A “High School 101” unit focused on skills that complement academic success, such as developing resiliency, learning how to network and self-advocacy in the school setting. On the test-taking side, students received advice as basic as making sure one gets a good night’s sleep before an important test, but also strategies known to improve scores on tests like the PSAT and, later, the SAT or ACT by, for instance, identifying the easiest questions to answer and systematically dealing with them first.

For students worried about test-taking anxiety, students learned, she said, that “anxiety is common and normal, and a little bit of anxiety can be a good thing.” One of the benefits of test preparation is that it can help keep anxiety in better balance.

In September, a second phase of the PSAT prep program got underway right after the school year began, with test prep and additional tutoring sessions leading up to the PSAT test administration in October. (Students can take the PSAT in both their sophomore and junior years.)

As the 2017-18 school year proceeds, the ACCESS program will include individual and group sessions with students. That includes both additional academic tutoring to help boost math and reading/writing skills, and sessions aimed at more ancillary skills such as attendance stability and self-regulated behavior.

One common issue that extends beyond individual students to their families concerns college affordability. “When a family is also in financial distress, higher education can be seen an encumbrance,” said Day-Vines. “‘How are you going to saddle our family with a financial burden?’ Maybe it just doesn’t seem to be responsible when the family has little money or resources.”

The challenge is to help not just students, but also their families understand how higher education can actually help reduce financial burdens long term and that, in the short term, help exists in the form of federal, state and institutional financial aid.

For example, if parents don’t know about or are overwhelmed by the process of filing the federal Free Application for Financial Aid, or FAFSA, colleges generally have no way to give them specific information how much aid their child can get. One 2014 study found that 2 million students who would’ve qualified for federal need-based Pell grants—this year that’s up to $5,800 in tuition aid to a four-year or  two-year college—simply never filled out the often daunting form, which can take hours to fully complete.

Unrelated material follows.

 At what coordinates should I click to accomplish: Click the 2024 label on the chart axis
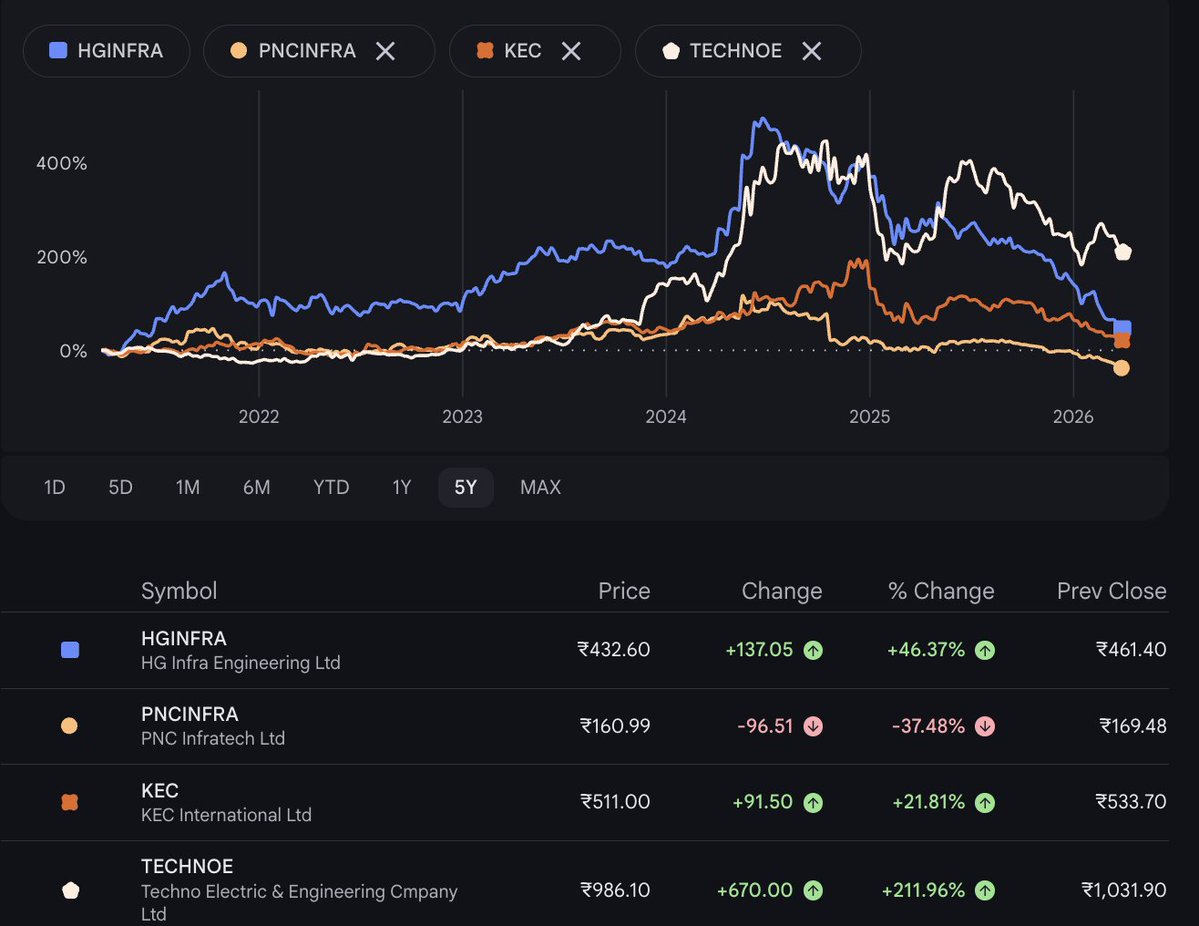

A 2009 experiment conducted by researchers at Harvard, Stanford and the University of Toronto suggests how dramatically college access can be improved by addressing just this one problem. In the federal income tax-filing season between January and April of that year, low-income parents in two states, Ohio and North Carolina, were offered help in filling out the FAFSA when they visited commercial tax preparers for routine help with income tax filing. Since the preparers had crucial income information at their fingertips, they were able to populate the FAFSA with most of the needed information. It generally took only about 10 more minutes for the parents and preparers to complete a form that can otherwise takes hours.

Said University of Toronto researcher Phillip Oreopoulos: “For high school seniors, just helping their parents fill out the financial aid form increased college enrollment rates by 30 percent.” (That compared to a control group that was only given general information about the FAFSA and applying to college.)

Not surprisingly, then, the ACCESS program directors have plans to host FAFSA workshops and college information sessions for parents prior to sporting events and other popular school events. The workshops will also provide translation services for parents who don’t speak English.

The ACCESS program also aims to create and enhance a “college-going culture” at each school. It will offer a graduate-level course in college counseling and additional staff development training for teachers, counselors and other staff.

Students will be offered multiple campus tours. Prince George’s County students have already visited Georgetown University as part of the August PSAT prep workshops. The program is also asking each participating school to designate a space centered on college-going. “A safe-haven,” said Young, “where students can come and get information about college and careers.”